En vísperas de su retiro, el exjefe de la Patrulla Fronteriza estadounidense, Gregory Bovino, reivindicó en una entrevista las políticas migratorias implementadas durante su gestión, caracterizadas por un enfoque agresivo y el objetivo declarado de “dominar” la frontera.
Gregory Bovino, quien se desempeñó como jefe de la Patrulla Fronteriza de Estados Unidos (USBP), dependiente de la Oficina de Aduanas y Protección Fronteriza (CBP), se refirió a su gestión en una entrevista con The New York Times, días antes de hacerse oficial su retiro. Bovino defendió los operativos migratorios que lideró, alineados con las directivas del gobierno de Donald Trump.
En sus declaraciones, el exagente describió su enfoque como más agresivo que las guías tradicionales de control fronterizo. “Queríamos el dominio total de la frontera”, afirmó, marcando una diferencia con el término “control”. “Vamos a dominar ese maldito lugar hasta el cansancio”, manifestó.
Bovino reveló que durante su gestión planteó la idea de deportar a 100 millones de personas, una cifra muy superior a las estimaciones de migrantes irregulares en el país. Según el exjefe, su “plan maestro” buscaba neutralizar la resistencia y facilitar un mayor número de deportaciones.

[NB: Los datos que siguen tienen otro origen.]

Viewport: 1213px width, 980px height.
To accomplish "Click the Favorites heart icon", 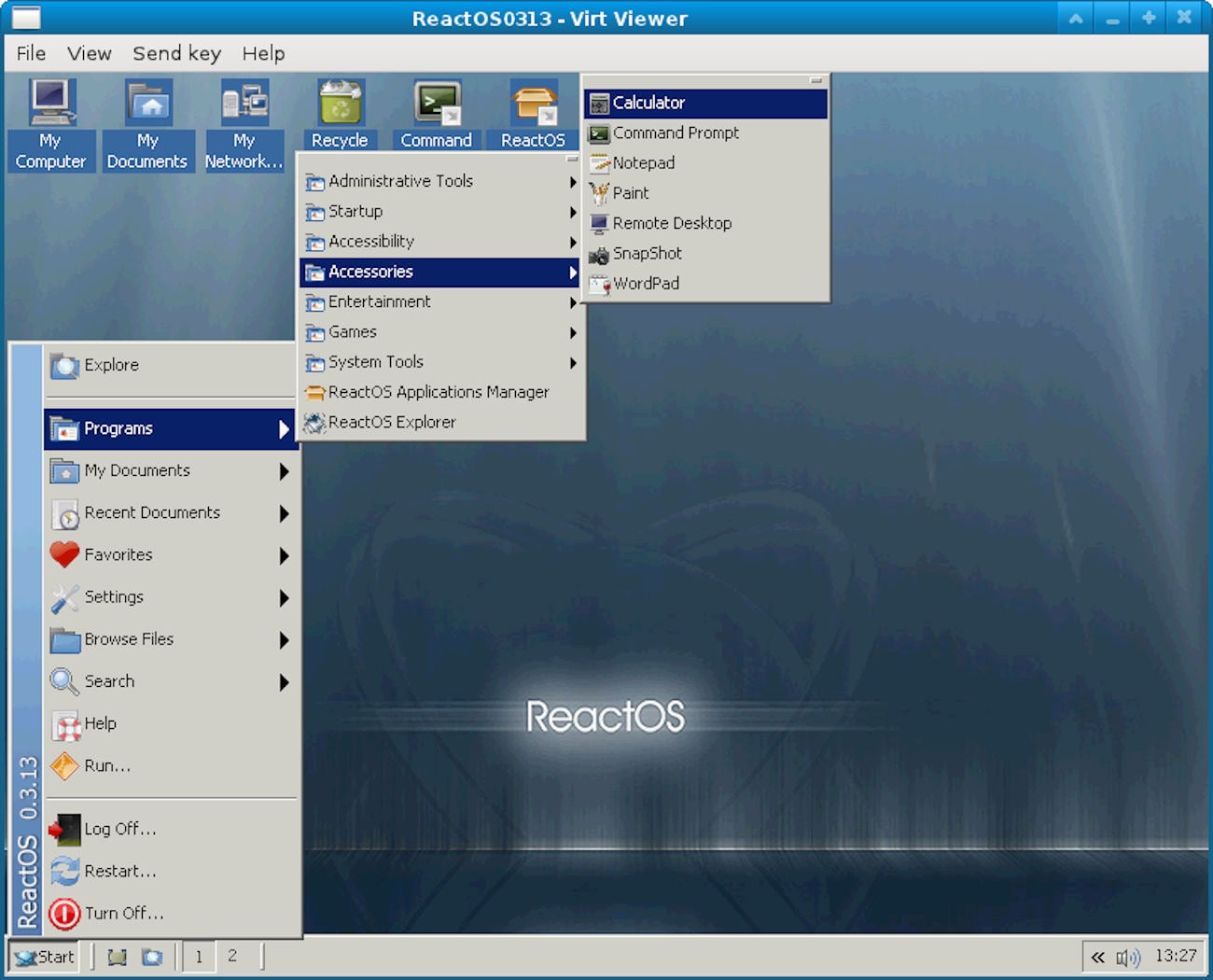I will point(64,554).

Respecto a las tácticas empleadas, que incluían el aprovechamiento de vacíos legales para incrementar las detenciones, Bovino expresó un único arrepentimiento: “Ojalá hubiera atrapado incluso a más extranjeros indocumentados”. Añadió que siempre buscaban “una solución creativa e innovadora para atrapar aún más”.

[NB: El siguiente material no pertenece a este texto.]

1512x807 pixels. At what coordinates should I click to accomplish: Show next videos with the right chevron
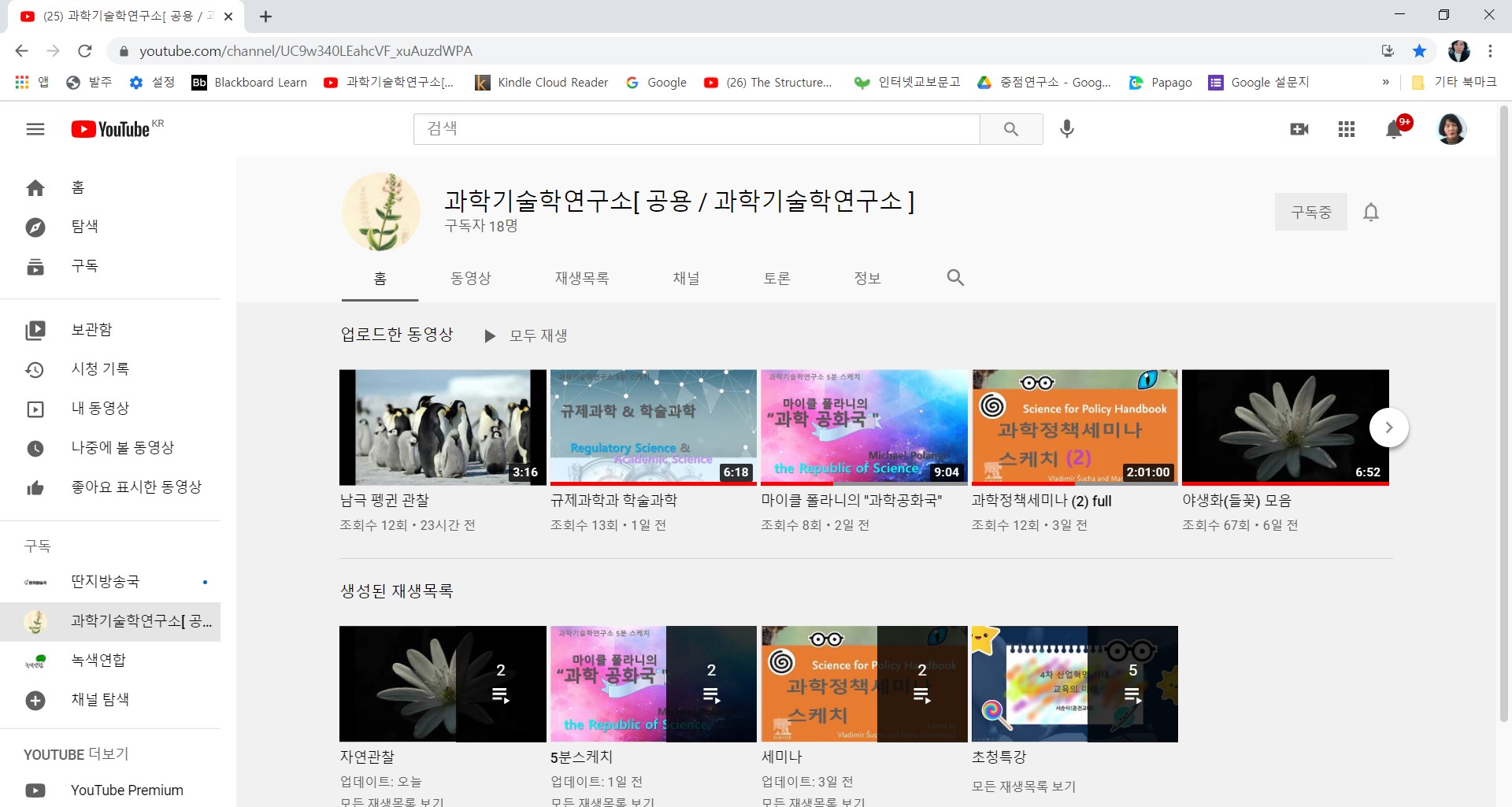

El exfuncionario también reconoció que fue advertido por un comandante de la Guardia Nacional sobre el riesgo de que sus métodos pudieran derivar en muertes. Bovino afirmó que era consciente de esa posibilidad y asumió el riesgo para mantener el enfoque migratorio.

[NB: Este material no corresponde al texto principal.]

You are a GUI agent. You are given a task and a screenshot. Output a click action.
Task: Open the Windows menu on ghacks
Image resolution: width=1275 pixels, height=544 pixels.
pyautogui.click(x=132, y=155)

Su salida se produce después de que su imagen, y la del gobierno de Trump, se vieran afectadas por las muertes de Renee Good y Alex Pretti durante operativos en Minneapolis en enero pasado. Tras esos incidentes, Bovino regresó a su puesto anterior como jefe de patrulla del sector El Centro, en California. Su retiro se hará efectivo a fines de marzo, poco después de la salida de Kristi Noem como secretaria de Seguridad Nacional.